Presso l’IISS Aldo Moro di Trani, nella sede di Villa, si è svolto nei giorni scorsi un importante incontro di sensibilizzazione contro il bullismo e il cyberbullismo. Un appuntamento molto partecipato dagli studenti e dai docenti, nato dalla volontà del rappresentante d’istituto Davide Patruno, che si è fatto promotore dell’iniziativa con impegno e determinazione.
L’evento ha visto la presenza di diversi relatori qualificati, ognuno dei quali ha offerto un contributo significativo. Tra gli interventi più attesi quello del Maestro Sebastiano Mastrulli, esperto di difesa personale, che ha parlato ai ragazzi dell’importanza dell’autocontrollo, della consapevolezza e del rispetto reciproco. Ha spiegato che la difesa personale non è soltanto tecnica fisica, ma anche educazione alla disciplina, alla sicurezza e alla corretta gestione dei conflitti.

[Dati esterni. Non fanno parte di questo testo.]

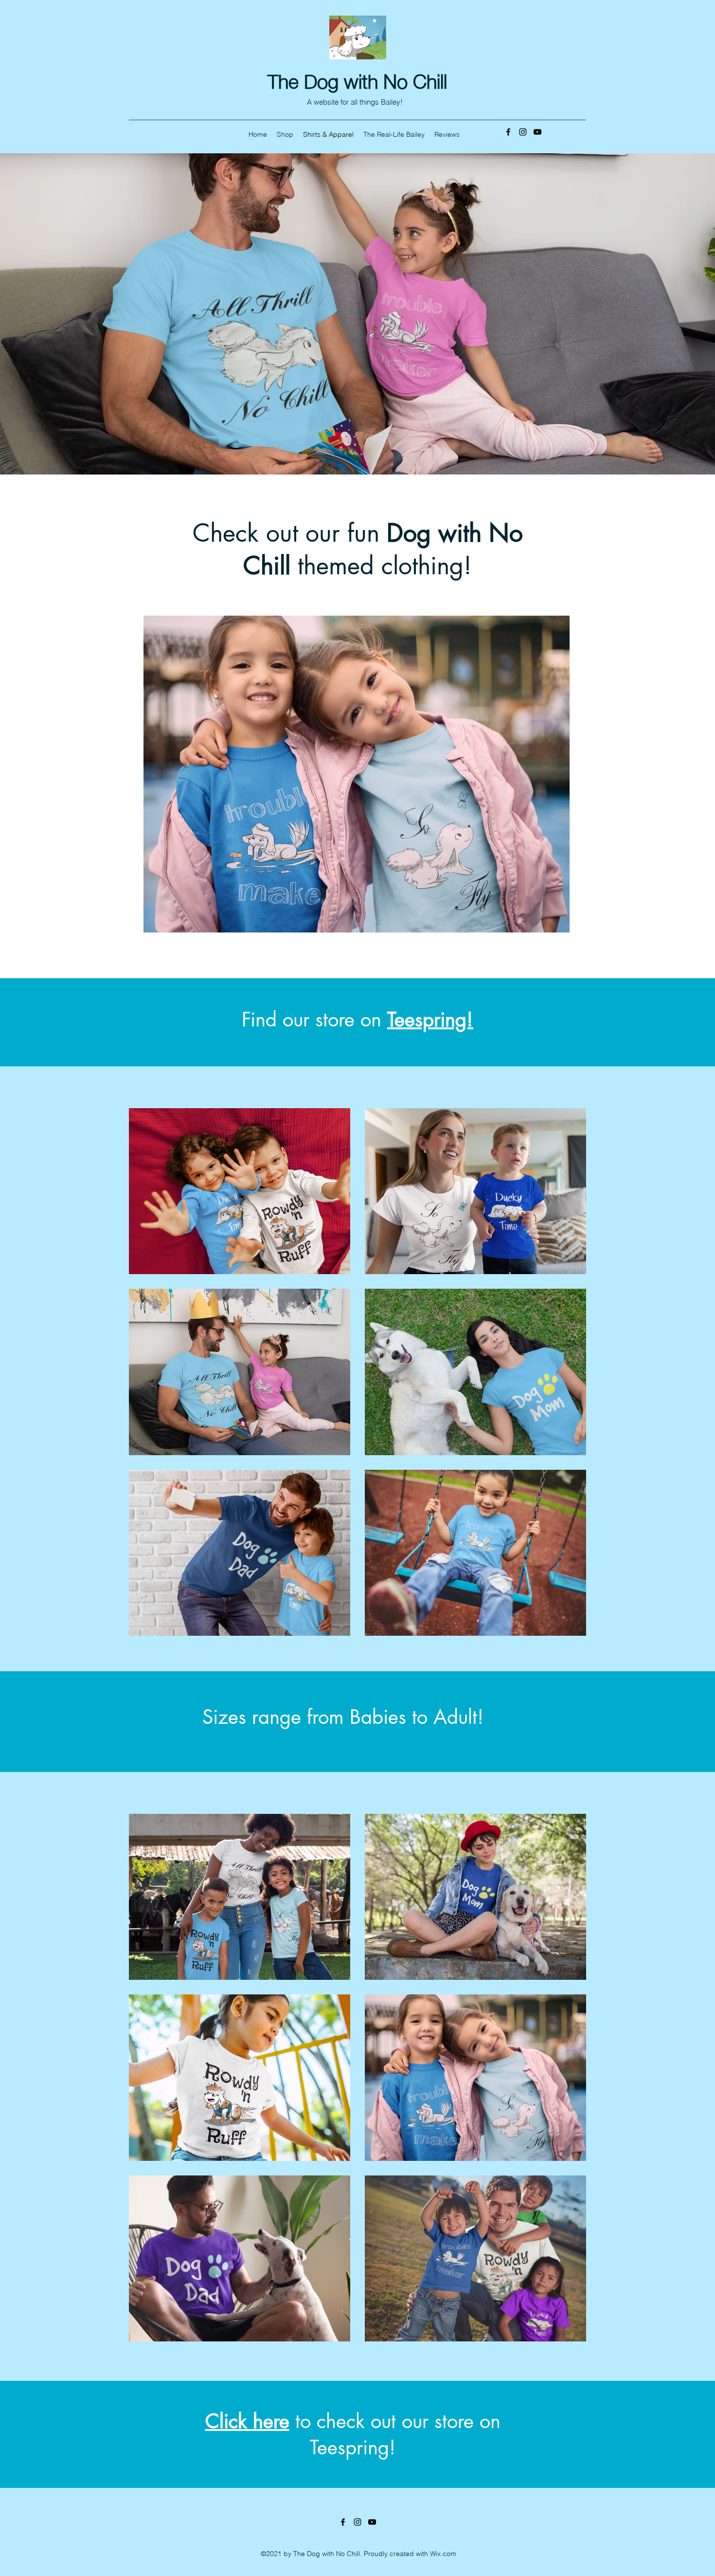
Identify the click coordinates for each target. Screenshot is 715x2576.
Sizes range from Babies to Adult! (343, 1717)
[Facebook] (508, 132)
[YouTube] (537, 132)
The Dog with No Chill (357, 79)
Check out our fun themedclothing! (358, 549)
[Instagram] (523, 132)
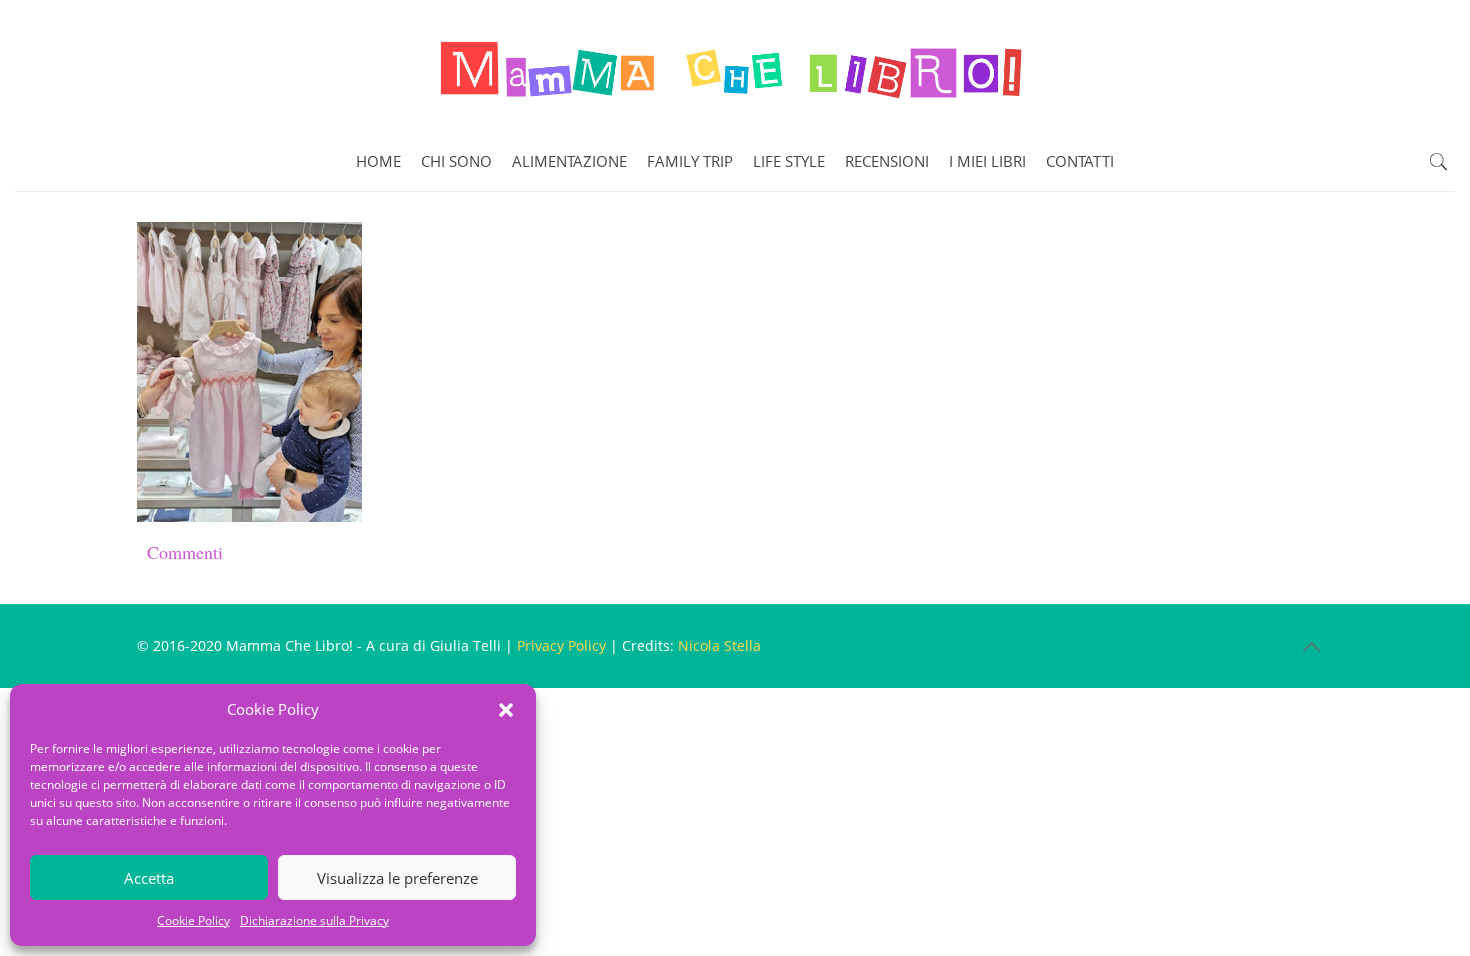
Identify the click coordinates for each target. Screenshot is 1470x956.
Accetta (149, 878)
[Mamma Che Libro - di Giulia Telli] (735, 66)
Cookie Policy (193, 920)
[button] (506, 710)
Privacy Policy (561, 645)
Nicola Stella (719, 645)
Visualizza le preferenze (397, 878)
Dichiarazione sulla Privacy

Sono intervenuti anche Anna Brizzi, presidentessa AGE, che ha sottolineato il ruolo fondamentale della famiglia e della collaborazione tra scuola e genitori nella prevenzione del bullismo; la psicologa Anna Caiati, che ha approfondito gli aspetti emotivi e relazionali legati a questi fenomeni; Giulio Capone, Capitano dei Carabinieri, che ha illustrato le conseguenze legali di certi comportamenti; e l’avvocato Donata Di Meo, che ha spiegato in modo chiaro i diritti, i doveri e le tutele previste dalla legge in materia di bullismo e cyberbullismo.
Particolarmente coinvolgente è stato il momento delle dimostrazioni pratiche di difesa personale, durante le quali il Maestro Mastrulli e lo stesso Davide Patruno hanno mostrato alcune tecniche di gestione di situazioni di rischio. Un’occasione concreta per far capire agli studenti che la vera forza non è nell’aggressività, ma nella capacità di controllarsi e reagire in modo responsabile.
Durante il suo intervento, il Maestro Mastrulli ha voluto ringraziare pubblicamente Davide Patruno per l’impegno dimostrato nell’organizzazione dell’incontro, sottolineando quanto sia importante fornire ai giovani strumenti utili per riconoscere e prevenire comportamenti dannosi.
Un ringraziamento speciale è stato rivolto anche alla professoressa Angela Sfregola, che ha contribuito a rendere possibile l’iniziativa.
L’incontro si è concluso tra gli applausi degli studenti, lasciando un messaggio chiaro: solo attraverso il dialogo, la collaborazione e l’educazione si può costruire una comunità scolastica più consapevole, inclusiva e attenta al benessere di tutti.
Eventi come questo, dichiara il dirigente scolastico Roberto Diana, rappresentano un momento fondamentale di crescita per l’intera comunità scolastica, perché aiutano i giovani a sviluppare consapevolezza, senso di responsabilità e rispetto verso gli altri. La scuola non è soltanto luogo di apprendimento disciplinare, ma spazio educativo in cui si costruiscono relazioni sane e si promuovono valori di cittadinanza attiva e legalità. Desidero pertanto esprimere apprezzamento per l’iniziativa e per l’impegno dimostrato dagli studenti, dai docenti e da tutti i relatori intervenuti: solo attraverso la partecipazione condivisa e il dialogo continuo possiamo prevenire fenomeni di bullismo e cyberbullismo e contribuire alla formazione di cittadini più responsabili, empatici e consapevoli.